The ATR-FTIR method we introduced in this paper has a considerable potential for studying cells in general and especially as a tool for estimating the metastatic potential of cancer cells. The comparison of more metastatic and less metastatic cells by the ATR-FTIR method showed essential spectral differences between the different types of cells, consistent with their metastatic potential differences.

Methods

Cell lines

Mouse melanoma B16-F1 and B16-F10 cells were grown in growth medium composed of DMEM (D5796, Sigma-Aldrich, St. Louis MO, USA) supplemented with 10% FCS (04-007-1A, Biological Industries, Beit Haemek, Israel), 0.292mg/mL L-glutamine (03-020-1B, Biological Industries, Beit Haemek, Israel) and 40 units/mL Penicillin-Streptomycin (03-031-1B Biological Industries, Beit Haemek, Israel). Human melanoma WM-115 and WM-266.4 cells were grown in the above medium supplemented with 1 mM sodium pyruvate (S8636 Sigma-Aldrich, St. Louis MO, USA) and non-essential amino acids (01-340-1B, Biological Industries, Beit Haemek, Israel).

B16-F1 and B16-F10 cells were generated from the parental murine melanoma B16 line by isolation of lung metastases cells following their injection into C57 mice. The B16-F1 cells are lung metastases B16 cells. The B16-F10 are lung metastases B16 cells that were repeatedly isolated and re-injected into mice for ten rounds of selection.
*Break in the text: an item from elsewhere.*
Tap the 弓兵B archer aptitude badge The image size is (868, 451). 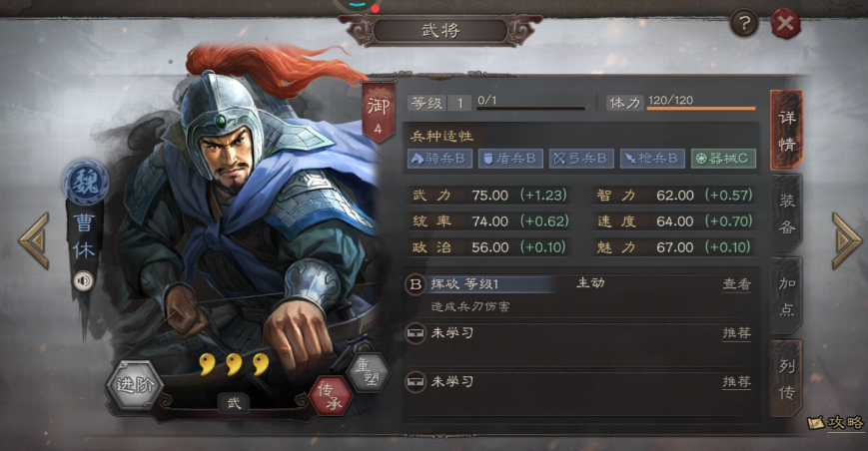581,159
This selection method generated two cell lines with common genetic background but different metastatic potential: the B16-F10 cells are more aggressive than the B16-F1 cells30. WM-115 and WM-266.4 cells are human melanoma cells isolated from the primary tumor and a metastasis of the same patient31.

Cell suspension preparation

The cells were washed 1x with PBS (02-023-1A Biological Industries, Beit Haemek, Israel) and then removed with Trypsin EDTA solution B (03-052- 1B Biological Industries, Beit Haemek, Israel). The cells were spun down and re-suspended in normal growth medium in a final concentration of 1 × 106 cells per ml. The cells in the medium solution were spherical and the radius ratio of B16-F10 cells to B16-F1 cells and of WM-115 cells to WM-266.4 cells was 0.94 ± 0.02 and 0.99 ± 0.02, respectively. (diameter measurements were taken with the aid of a Nikon Eclipse TE2000 microscope coupled to a digital CCD camera).
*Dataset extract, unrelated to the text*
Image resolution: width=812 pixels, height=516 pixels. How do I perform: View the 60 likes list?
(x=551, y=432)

FTIR-ATR spectral measurements

FTIR measurements were carried out using a FTIR spectrometer (Thermo Scientific, iS 50) equipped with a Ge ATR device (Thermo Scientific, Smart ARKTM). The effective dimensions of the Ge crystal are 47 mm × 5 mm. The refractive index of the Ge is 4 and the angle of incidence in our device was 45 degree, generating 12 reflections. The calculated depth of penetration is 0.664 μm and the calculated effective pathlength is 2.59 μm. The radiation from the IR source of the spectrometer was focused into the ATR crystal and the output radiation (from the other side of the crystal) was focused onto a cooled MCT (mercury cadmium telluride) detector. Measurements were carried out in the spectral range 650–4000 cm−1. Each spectrum was an average of 64 scans to increase the signal to noise ratio (SNR).
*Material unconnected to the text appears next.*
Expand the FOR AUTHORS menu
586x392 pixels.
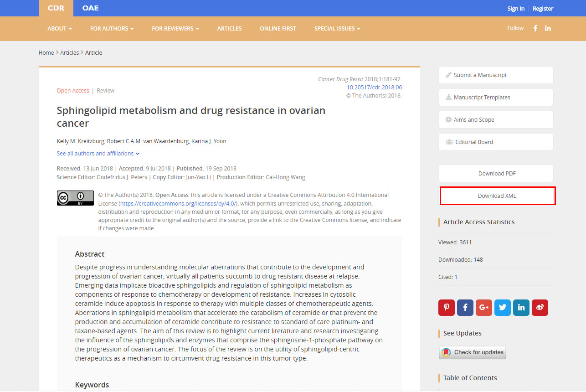pos(112,28)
A medium layer of about 0.5 ml containing about \({10}^{6}\) cells per ml in suspension was placed on the Ge ATR crystal. Due to the small penetration depth (less than 0.7 μm), the evanescence wave will penetrate only a fraction of the first layer of cells in contact with the crystal. We found that a cells’ concentration of about \({10}^{6}\) cells per ml results with a saturation of the absorption signal after less than 2 hours. Using the kinetic measurements option in the Omnic software (Thermo Scientific), we measured the spectra of the cells’ solution every 2 minutes for 3 hours. Due to the cells’ higher density relative to the medium they sank on the ATR crystal. As the cells penetrated the sensor’s evanescent wave zone their spectra versus time were displayed.

Data Processing

All calculations and data processing procedures were performed using Matlab 2016a (Mathworks inc., USA) software.. Curve fitting of a Gaussians-sum model to the spectra were performed using the non-linear least square curve fitting algorithm implemented in Matlab.